Compras públicas poderão favorecer itens fabricados no Brasil mesmo com preços até 10% maiores; margem chega a 20% para produtos tecnológicos
A ampliação das margens de preferência nas compras públicas pode aumentar a demanda por produtos brasileiros, fortalecer cadeias produtivas e estimular novos investimentos na indústria nacional.
A nova regra permite que órgãos públicos deem preferência a produtos fabricados no Brasil mesmo quando eles custarem até 10% mais do que os importados. Para produtos tecnológicos nacionais, a diferença aceita poderá chegar a 20%.
O mecanismo foi ampliado para alcançar máquinas, equipamentos, veículos e sistemas industriais credenciados no catálogo de fornecedores da Finame e que atendam aos requisitos mínimos de conteúdo produzido no país.
| Categoria | Margem de preferência |
|---|---|
| Produtos fabricados no Brasil | Até 10% |
| Produtos tecnológicos nacionais | Até 20% |
Na prática, uma proposta nacional poderá vencer uma disputa mesmo apresentando preço superior ao de um produto estrangeiro, desde que respeite os critérios estabelecidos para a contratação.
A expectativa é utilizar o poder de compra do Estado para ampliar o mercado de produtos de maior complexidade, dar previsibilidade às empresas e estimular a expansão da capacidade produtiva.

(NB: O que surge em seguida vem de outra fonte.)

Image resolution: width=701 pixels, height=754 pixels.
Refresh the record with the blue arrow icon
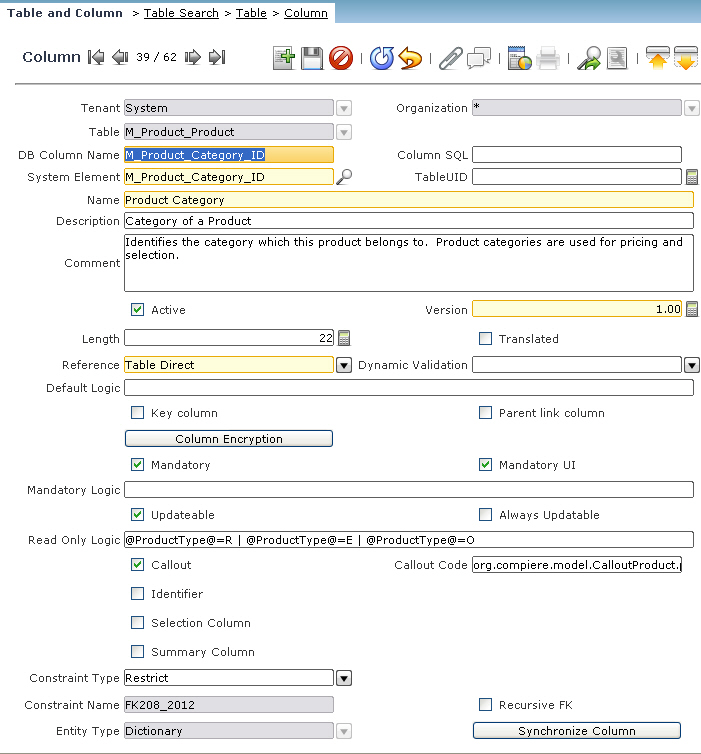click(x=381, y=58)
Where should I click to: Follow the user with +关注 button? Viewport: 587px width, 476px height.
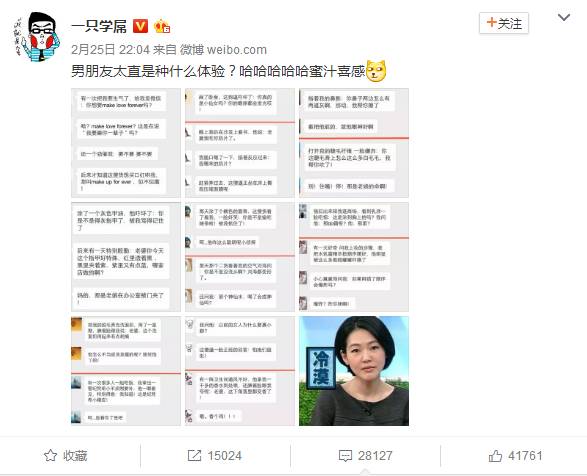tap(504, 23)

Com a perspectiva de contratos públicos, fabricantes podem se sentir mais seguros para investir em máquinas, contratar trabalhadores e ampliar a produção. O efeito também pode atingir fornecedores de peças, componentes, matérias-primas e serviços.
Estimativas do governo indicam que cada R$ 1 milhão destinado à compra de produtos brasileiros, em substituição aos importados, pode gerar entre sete e dez postos de trabalho.

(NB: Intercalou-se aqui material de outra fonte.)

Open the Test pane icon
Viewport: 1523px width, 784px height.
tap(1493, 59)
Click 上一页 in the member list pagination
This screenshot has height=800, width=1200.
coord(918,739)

A expansão da produção também poderá elevar a arrecadação. A projeção é recuperar em tributos entre 9,83% e 13,5% do valor das compras, compensando o custo adicional permitido pela preferência de até 10%.

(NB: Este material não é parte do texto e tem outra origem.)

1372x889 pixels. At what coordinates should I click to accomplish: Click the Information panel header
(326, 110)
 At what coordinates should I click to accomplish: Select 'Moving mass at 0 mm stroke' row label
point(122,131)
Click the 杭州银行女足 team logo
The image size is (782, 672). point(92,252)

A medida é apontada como um reforço à Nova Indústria Brasil e poderá ser utilizada em conjunto com programas de infraestrutura, transformação ecológica, inovação e desenvolvimento tecnológico.
O Plano Mais Produção, principal instrumento de financiamento da política industrial, recebeu um novo aporte de R$ 140 bilhões. Com isso, o volume total de recursos disponibilizados até o fim de 2026 chegou a R$ 750 bilhões.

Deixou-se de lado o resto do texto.